Novel Eco-Friendly and Recycled Composites for Improved CA Road Surfaces

California is a world leader for safer, cleaner, and environmentally friendly vehicles, manufacturing, and technology. Yet our roadways, bridges, and infrastructure are still constructed from the same mined materials – asphalt, concrete, and steel – and using the same polluting production facilities as commonly employed in many developing communities. This is despite the overabundance of useable plastic composite waste that must be exported to oversea landfills from our state every year. The question is, can these high-performance plastics already located inside our borders be recycled into a viable, durable, and environmentally friendly material for improved road surfaces for California?
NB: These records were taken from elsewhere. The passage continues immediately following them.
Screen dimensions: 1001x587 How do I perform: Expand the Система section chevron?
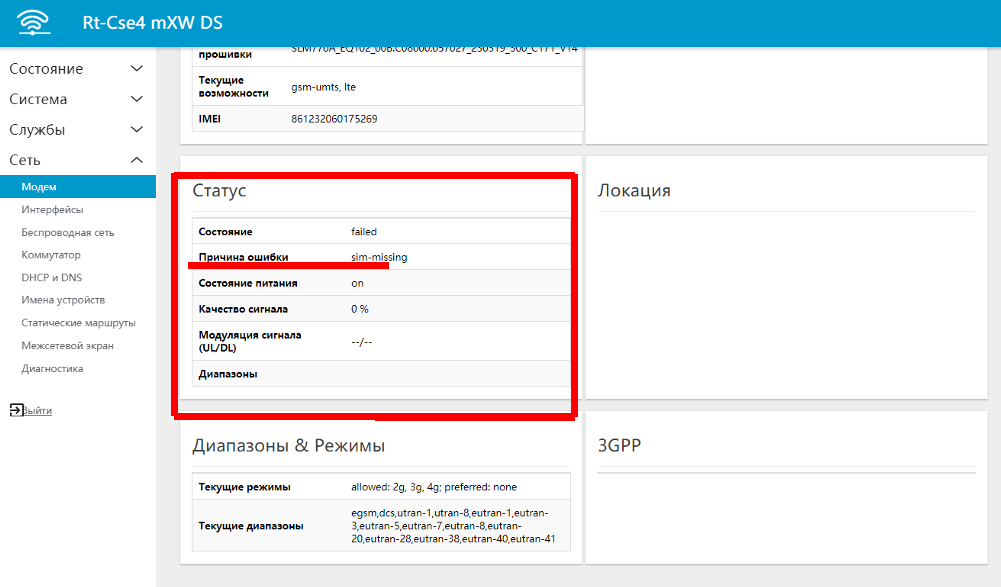(137, 100)
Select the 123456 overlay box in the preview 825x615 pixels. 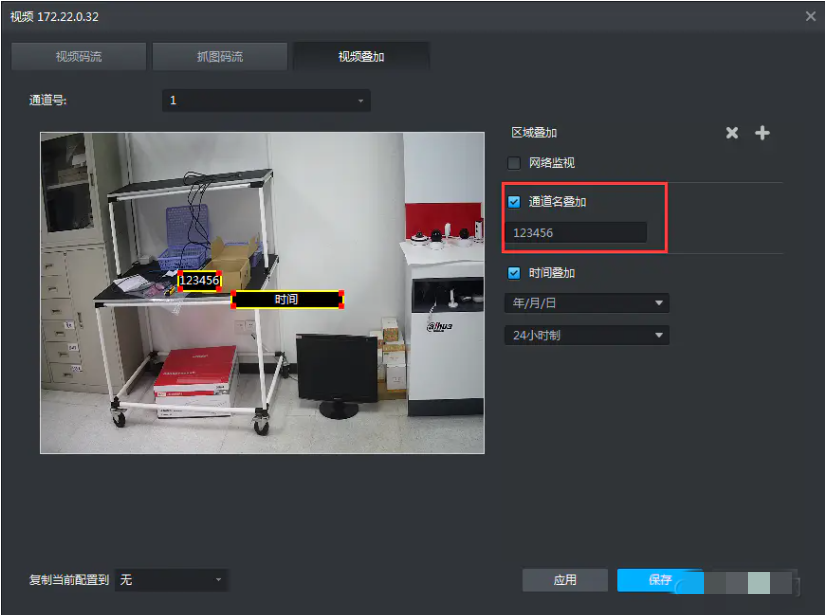pyautogui.click(x=200, y=281)
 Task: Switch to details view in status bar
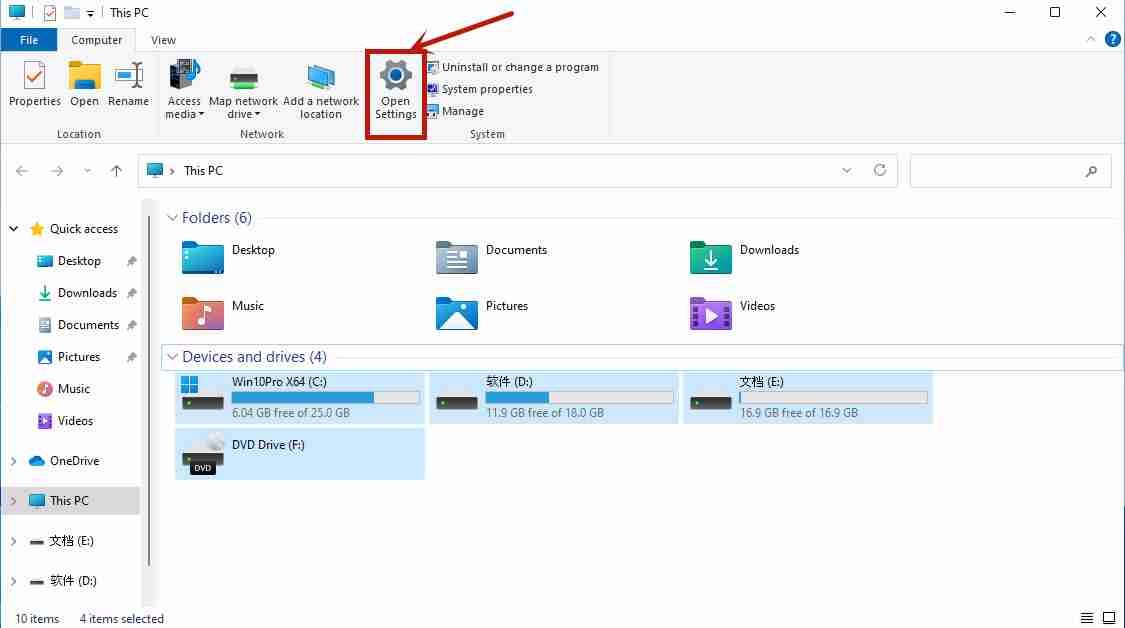pos(1087,617)
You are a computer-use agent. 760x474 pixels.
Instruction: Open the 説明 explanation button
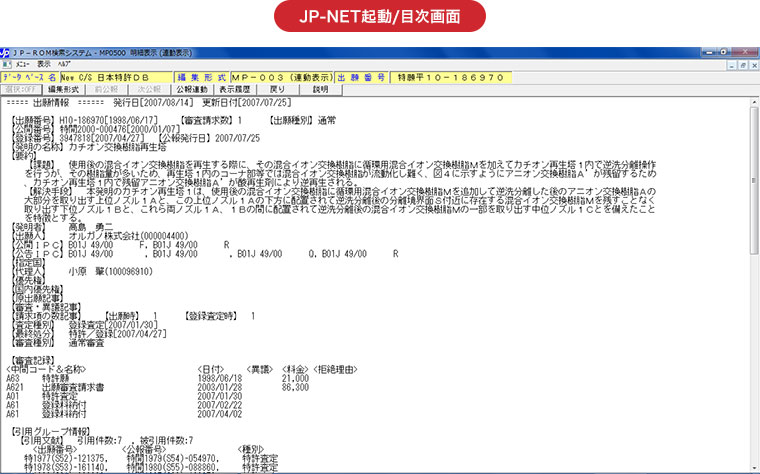coord(320,89)

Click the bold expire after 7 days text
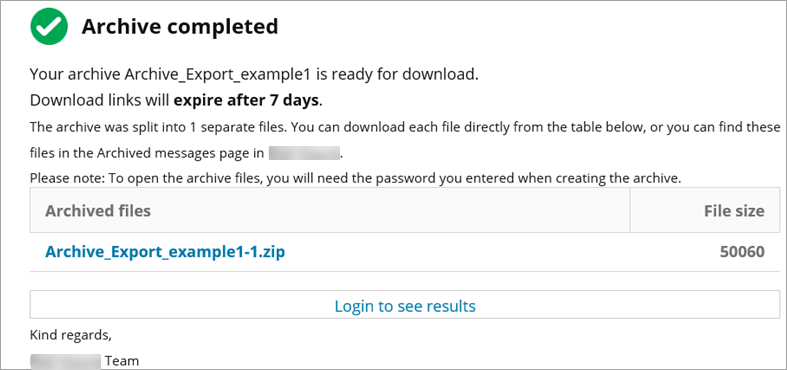point(246,100)
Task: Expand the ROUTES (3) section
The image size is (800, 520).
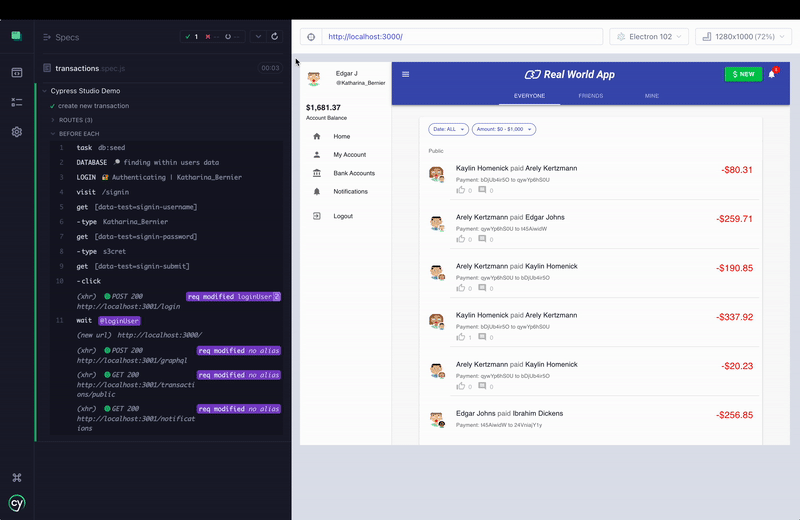Action: click(76, 120)
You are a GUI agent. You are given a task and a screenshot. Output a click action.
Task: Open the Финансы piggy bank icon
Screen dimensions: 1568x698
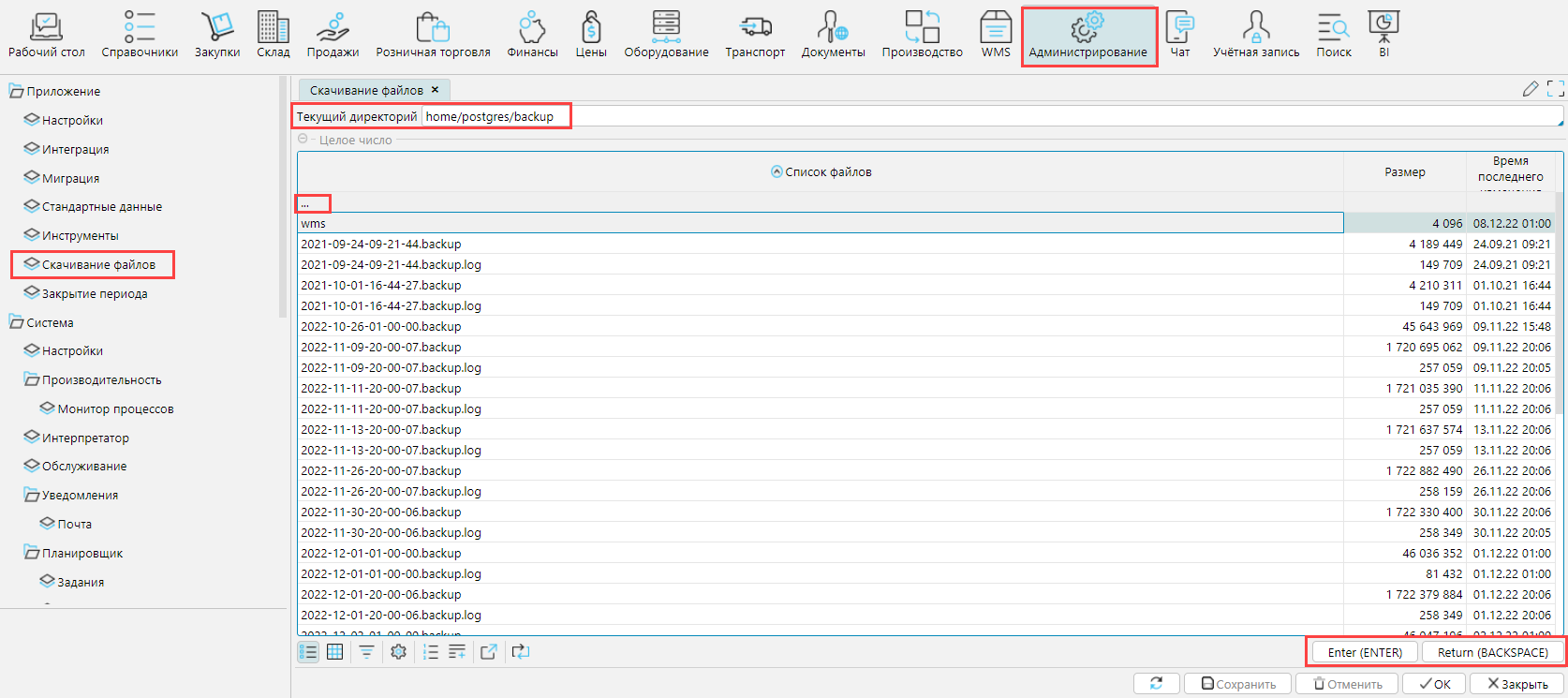pos(532,28)
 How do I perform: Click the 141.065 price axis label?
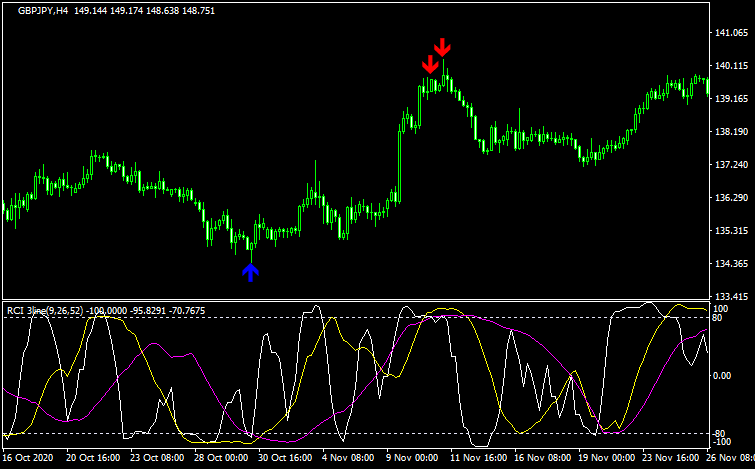[x=733, y=33]
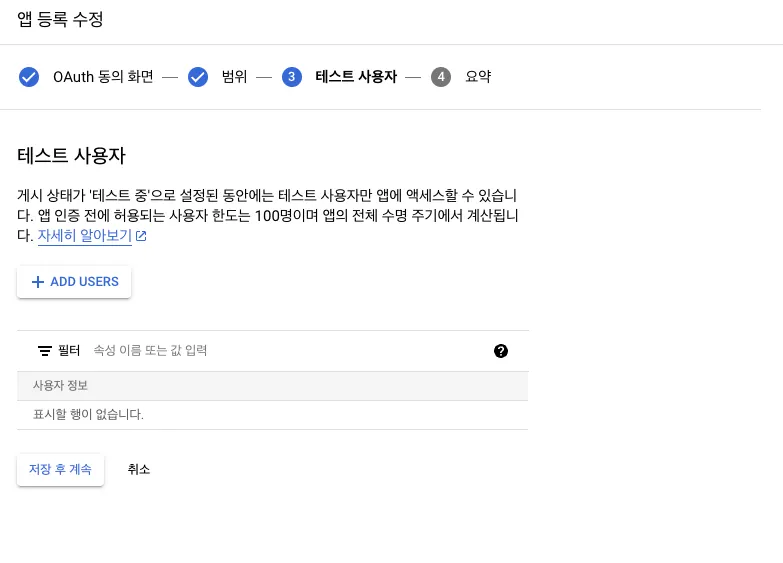Click the checkmark icon beside 범위
Screen dimensions: 783x563
[198, 77]
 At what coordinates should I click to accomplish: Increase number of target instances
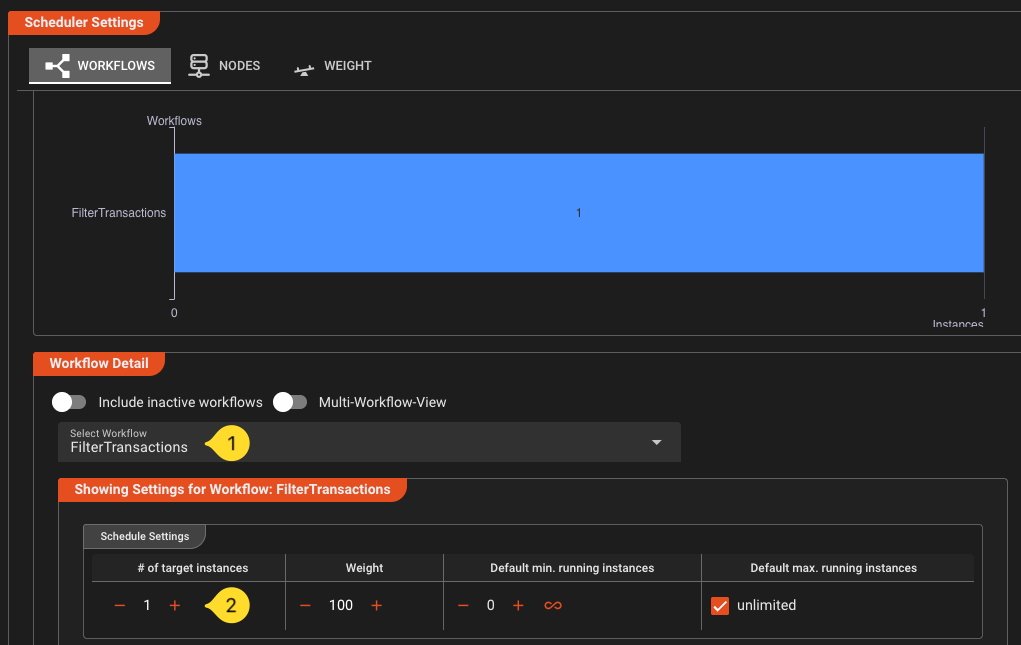pos(175,606)
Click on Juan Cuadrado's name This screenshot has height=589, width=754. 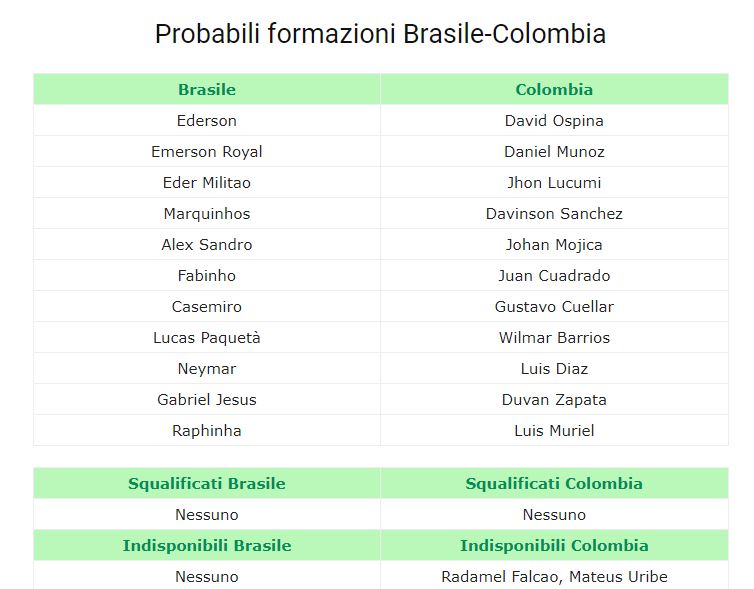click(554, 276)

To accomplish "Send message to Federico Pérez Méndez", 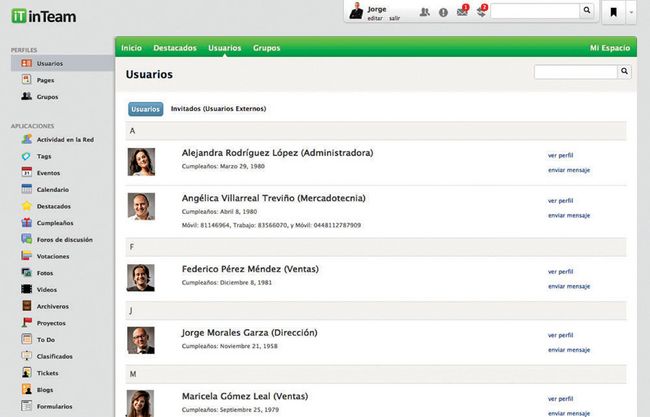I will (568, 287).
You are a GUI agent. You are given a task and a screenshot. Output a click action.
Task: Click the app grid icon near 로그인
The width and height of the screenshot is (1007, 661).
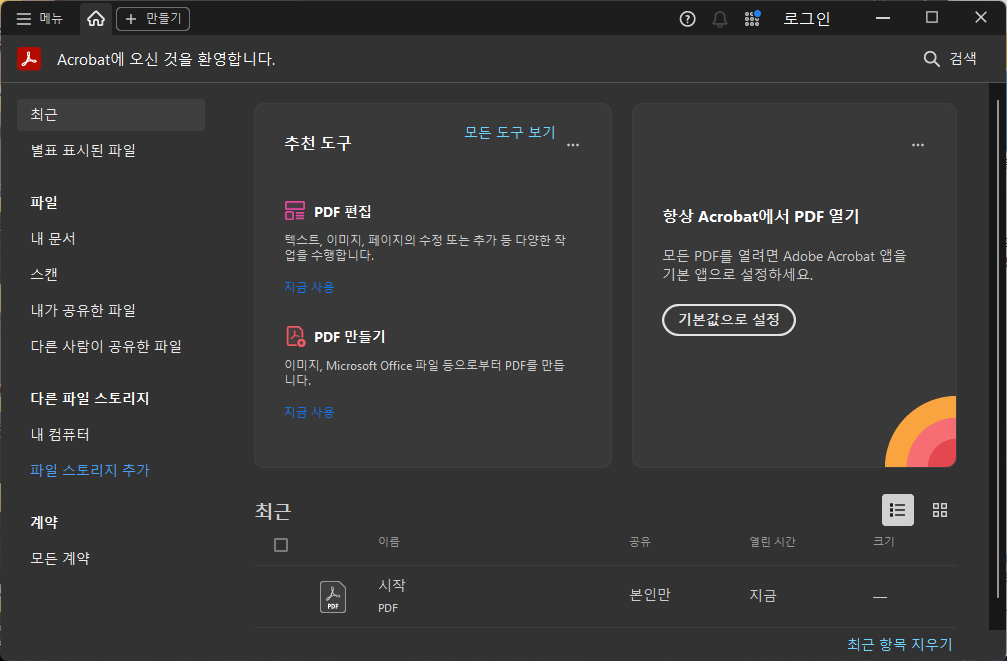point(752,17)
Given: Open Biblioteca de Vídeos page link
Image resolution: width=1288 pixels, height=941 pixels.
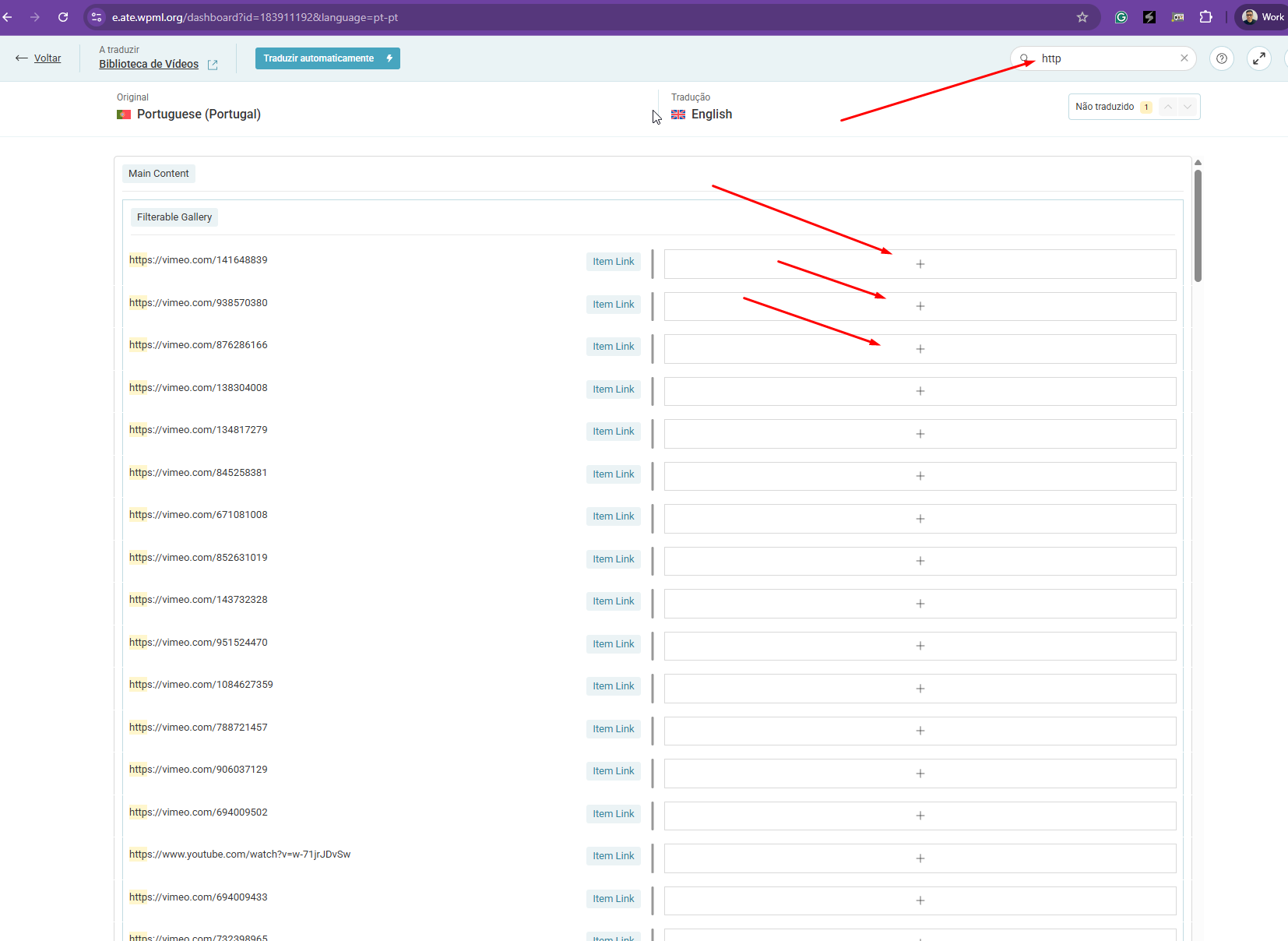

This research project will specifically address SB1 objectives 2 and 3 for cost-effective materials, methods, and advanced solutions for the application of the new materials, designs, and technologies to facilitate roads and bridges via three specific aims (i-iii):

  1. Examining cost-effective recycled plastic reinforced composite materials for reducing road and bridge rehabilitation and maintenance of surfaces.
  2. Developing a finite element fatigue and wear virtual simulation specifically for plastic composite materials to address long-term road and bridge wear in order to identify the most common maintenance needs without requiring expensive and time-consuming tests.
  3. Experimentally testing select recycled composite coupon specimens and validating the simulation in (ii) and updating the research in (i) for long-term benefits and anticipated life-cycle costs.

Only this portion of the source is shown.